Recently, with the aim of developing clean and efficient energy systems, various designs based on chemical looping combustion and reforming have been suggested. This study proposed and investigated the production of ultra-pure hydrogen in dual-purpose integrated zero-emission reforming (UPH2-DPIZER) process based on the sorption-enhanced chemical looping steam methane reforming (SECLSMR). This process is proposed on the basis of reduction in the emissions of carbon dioxide as well as the simultaneous generation of pure hydrogen and syngas for use in a wide range of applications. One of the most novel aspects of this research is that the proposed UPH2-DPIZER process can reduce or eliminate carbon dioxide emissions because all the produced and chemisorbed CO2 can be applied directly in the reforming process without any additional purification.

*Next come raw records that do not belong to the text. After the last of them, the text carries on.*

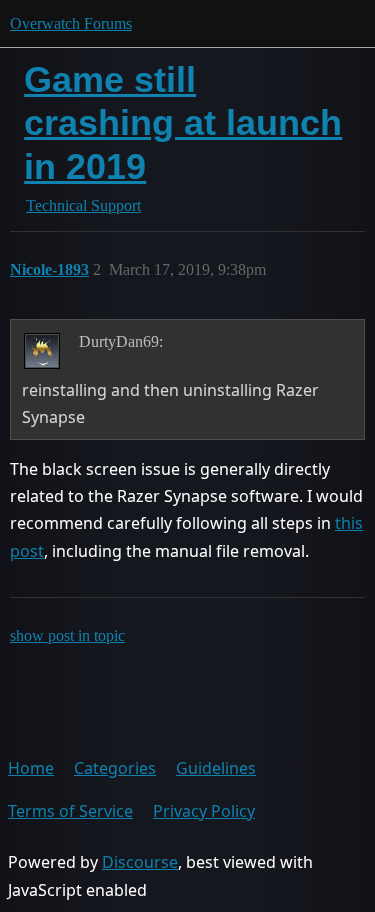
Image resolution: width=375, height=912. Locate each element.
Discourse (140, 862)
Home (31, 768)
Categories (115, 768)
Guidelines (216, 768)
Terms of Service (70, 811)
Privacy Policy (204, 811)
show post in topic (67, 635)
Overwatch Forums (71, 23)
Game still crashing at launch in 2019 (183, 122)
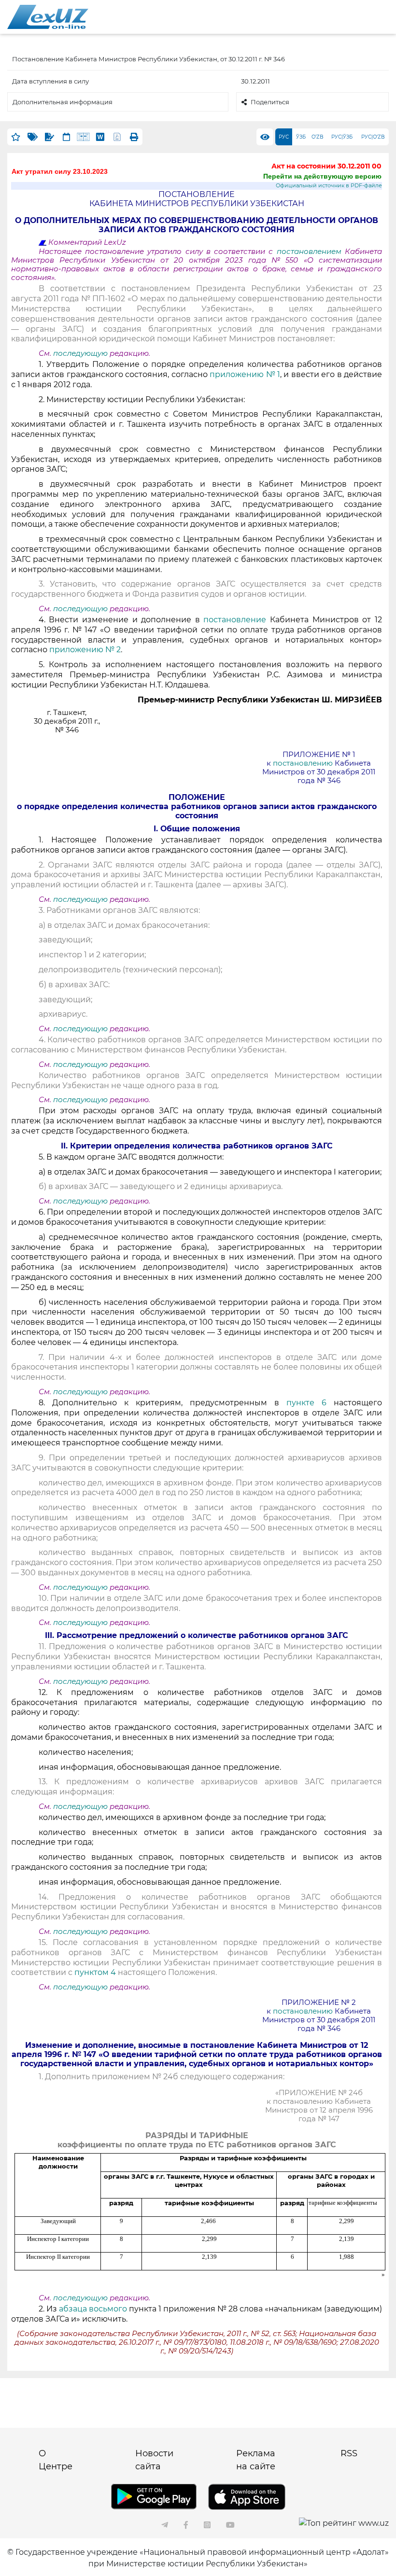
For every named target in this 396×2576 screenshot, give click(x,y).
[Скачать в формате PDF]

Furthermore, the synthesized 30 wt%NiO-5wt.%CeO2/Al2O3 oxygen carrier was examined using the X-ray diffraction (XRD), energy dispersive X-ray spectroscopy (EDS) and scanning electron microscopy (SEM) techniques along with evaluation in SECLSMR process. The attained results of experimental tests are applied to adapt and validate the simulations of novel proposed process. The other objectives of this study are the reduction in required energy for the whole process along with reduction in the direct consumption of fossil fuels. The experiments showed high H2/CO molar ratio of 36 at 550 °C with appropriate methane conversion of about 74 %, while at 750 °C, nearly a complete conversion of CH4 occurs. The obtained results from the simulation of proposed UPH2-DPIZER showed the production of ultra-pure hydrogen along with syngas with H2/CO molar ratio of about 1 with negligible CO2 release.